Reconcile in Observation Mode
Enable continuous reconciliation in observation-only mode: detect drift and report it, but do not correct it automatically. This teaches the organization what drift looks like, how often it occurs, and which systems are the worst offenders. It also validates that the integrations work before they start making changes. Run in this mode until the team is confident in the data.
Tighten to Enforcement
Once the reconciliation data is trusted, begin enabling automatic correction: first for low-risk systems, then progressively for more sensitive ones. Each step tightens the loop. Each step reduces the window between drift and correction.
Iterate on the Model
With enforcement active, the model itself can be improved: consolidating redundant roles, introducing composable building blocks, adding temporal constraints, separating definition from assignment. The model evolves inside the same system that enforces it. Each improvement is a reviewed, approved, versioned change.
Many organizations will adopt declarative access for some systems before others. This works. The framework degrades gracefully: a person's access is fully managed in the systems that are integrated and unmanaged in the ones that aren't. The configuration can express both states. The audit trail reflects both. There is no requirement to integrate all systems simultaneously: only a commitment to expand coverage over time.

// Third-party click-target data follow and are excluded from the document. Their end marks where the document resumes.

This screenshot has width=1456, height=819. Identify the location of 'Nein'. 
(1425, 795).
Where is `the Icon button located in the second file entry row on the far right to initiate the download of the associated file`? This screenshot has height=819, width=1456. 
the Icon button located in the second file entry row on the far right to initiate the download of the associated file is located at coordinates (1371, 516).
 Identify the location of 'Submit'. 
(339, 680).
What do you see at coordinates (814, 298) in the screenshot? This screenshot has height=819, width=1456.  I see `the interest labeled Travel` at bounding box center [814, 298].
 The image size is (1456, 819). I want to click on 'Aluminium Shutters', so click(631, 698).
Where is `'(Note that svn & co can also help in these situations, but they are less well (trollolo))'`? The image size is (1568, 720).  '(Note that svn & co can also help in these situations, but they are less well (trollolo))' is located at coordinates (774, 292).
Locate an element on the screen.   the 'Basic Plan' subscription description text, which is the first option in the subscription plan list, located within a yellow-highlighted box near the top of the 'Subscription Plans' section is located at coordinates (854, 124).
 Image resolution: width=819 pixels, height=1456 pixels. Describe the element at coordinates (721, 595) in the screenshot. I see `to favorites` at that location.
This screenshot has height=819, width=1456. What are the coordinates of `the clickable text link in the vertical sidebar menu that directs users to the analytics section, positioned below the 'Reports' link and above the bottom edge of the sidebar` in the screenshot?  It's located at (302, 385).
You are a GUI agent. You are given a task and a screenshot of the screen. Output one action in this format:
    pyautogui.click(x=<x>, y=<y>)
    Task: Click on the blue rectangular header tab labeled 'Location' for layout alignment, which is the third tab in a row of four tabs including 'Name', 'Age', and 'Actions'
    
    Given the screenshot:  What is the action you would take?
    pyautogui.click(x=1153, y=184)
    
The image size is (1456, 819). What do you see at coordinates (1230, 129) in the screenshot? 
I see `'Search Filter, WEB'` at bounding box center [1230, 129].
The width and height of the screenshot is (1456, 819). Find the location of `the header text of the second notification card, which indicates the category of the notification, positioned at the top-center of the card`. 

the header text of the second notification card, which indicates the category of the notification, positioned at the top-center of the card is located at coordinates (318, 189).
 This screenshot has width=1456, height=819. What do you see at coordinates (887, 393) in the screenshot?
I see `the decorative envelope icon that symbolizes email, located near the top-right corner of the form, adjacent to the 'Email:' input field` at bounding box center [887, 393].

The goal is not perfection on day one. The goal is a system that improves monotonically: better tomorrow than today, day by day, without backsliding.
What This Replaces
The traditional model of identity management was designed for a world of single systems and physical access. It has been stretched far beyond its design limits, and the consequences are visible in organizations that operate at scale:
Access requests take days because they pass through queues of humans who interpret, approve, and execute them manually. Onboarding is slow and inconsistent because each system is provisioned independently. Offboarding is incomplete because there is no single place that knows each system a person could access. Permissions accumulate over years because revocation depends on someone remembering. Audits are painful because the evidence is scattered across dozens of admin consoles. Compliance is performative because the documentation diverges from reality the moment it is written.
Declarative Access replaces this with a model where identity is defined in code, changes are reviewed and approved before they take effect, automation handles execution across all systems, and the complete history is embedded in the workflow.
The principles in this document are not theoretical. They are drawn from the same practices that transformed infrastructure management from a manual, error-prone craft into a reliable, auditable engineering discipline. The tools and platforms are different. The principles are the same.
Access is a broad category of organizational technical debt that few measure. The interest is paid in audits, incidents, and lost time. The principal grows with each hire, each new system, each shortcut taken under pressure. These factors describe how to stop accumulating it.